** Aim 1 **
In the commencement address, what job did the speaker hold when first visiting the campus on a road trip from the Jersey Shore?
** Aim 2 **
Rewrite the part of the commencement address that begins at the words "I’m allowed to" and stops after "I was accepted.", putting "lifeguard" in place of "fireman".

115th
Annual Commencement Address
Brian Williams
NBC News Anchor
The Catholic University of America
May 15, 2004
Thank you very much your Eminence, Very Reverend President,
members of the board. We’re working on the weather. I saw Cardinal McCarrick do
the most extraordinary thing as we were on our way out. He took out his cell
phone and just said, “A few clouds.” I don’t know who he was talking with.
Clearly they are on the way. Give us a few minutes, it will be a lot more
comfortable in due time.
It is fitting that I begin here at Catholic University with
a confession. The degree you just saw me receive is the only degree I have
received from Catholic University. Ah, yes, I dropped out of college . . . the
technical term I used at the time was “transfer to GW,” but the truth is I was
in too big of a hurry, I had too little money and I was double digits away from
a 4.00.
The good news is you all start out here today with more than
I had when I started. But as we say in the television business, more on that in
just a moment.
I’m allowed to reminisce as this is the first time I have
been able to come back since the day I left. I first came here on a weekend
visit, a road trip from the Jersey Shore. I was a fireman back then. And a
buddy of mine thought it would be a good idea to fill his van with beverages
and come down here on a weekend trip. He was visiting his girlfriend and I was
attending community college at that time. And upon arrival, the cathedral was
the first thing I saw and I rapidly came down with Potomac fever. I applied
and, to my astonishment, I was accepted.
I was a work-study kid. As Father [O’Connell] mentioned, I
worked in the Office of Public Affairs. I was a late application as well and so,
to my horror as I moved all my trunks down here and my boxes and I finally
arrived on campus, the admissions director looked at me and said, “There is no
room for you in the dorm. You will have to live across the street at Trinity
College.” I was very upset. I knew that this would mean I would lose out on the
kind of towel-snapping, very male camaraderie of dorm life here at Catholic
University. I was upset until dinner that first evening. I had never seen 600
Catholic girls in one place. I moved into the second floor of Alumni Hall. It
had the feel of a monastery. Nothing could have been further from the truth.

** Dataset content **
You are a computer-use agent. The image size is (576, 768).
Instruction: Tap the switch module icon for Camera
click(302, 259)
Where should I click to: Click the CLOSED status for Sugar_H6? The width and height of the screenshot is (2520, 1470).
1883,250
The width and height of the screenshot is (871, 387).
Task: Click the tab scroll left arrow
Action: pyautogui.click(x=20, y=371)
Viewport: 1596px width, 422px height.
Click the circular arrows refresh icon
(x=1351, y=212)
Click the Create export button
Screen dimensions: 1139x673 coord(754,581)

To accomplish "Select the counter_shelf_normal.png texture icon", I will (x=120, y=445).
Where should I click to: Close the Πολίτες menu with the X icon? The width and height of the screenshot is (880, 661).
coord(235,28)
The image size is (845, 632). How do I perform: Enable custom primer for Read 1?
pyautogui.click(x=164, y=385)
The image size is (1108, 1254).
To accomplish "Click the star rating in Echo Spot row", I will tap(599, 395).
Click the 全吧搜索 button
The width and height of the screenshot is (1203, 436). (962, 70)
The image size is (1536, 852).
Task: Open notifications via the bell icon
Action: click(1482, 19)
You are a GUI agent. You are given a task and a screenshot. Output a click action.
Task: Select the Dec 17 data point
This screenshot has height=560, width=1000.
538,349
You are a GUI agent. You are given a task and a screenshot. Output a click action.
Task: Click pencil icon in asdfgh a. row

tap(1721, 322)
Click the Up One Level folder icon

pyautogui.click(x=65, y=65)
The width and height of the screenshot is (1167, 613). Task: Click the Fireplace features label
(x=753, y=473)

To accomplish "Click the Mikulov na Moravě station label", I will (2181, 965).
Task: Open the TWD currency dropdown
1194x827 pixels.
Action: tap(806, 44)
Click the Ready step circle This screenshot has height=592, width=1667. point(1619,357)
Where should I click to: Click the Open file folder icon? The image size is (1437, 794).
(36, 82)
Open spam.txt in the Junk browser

** Full response 1 **
He was a fireman.

** Full response 2 **
I’m allowed to reminisce as this is the first time I have
been able to come back since the day I left. I first came here on a weekend
visit, a road trip from the Jersey Shore. I was a lifeguard back then. And a
buddy of mine thought it would be a good idea to fill his van with beverages
and come down here on a weekend trip. He was visiting his girlfriend and I was
attending community college at that time. And upon arrival, the cathedral was
the first thing I saw and I rapidly came down with Potomac fever. I applied
and, to my astonishment, I was accepted.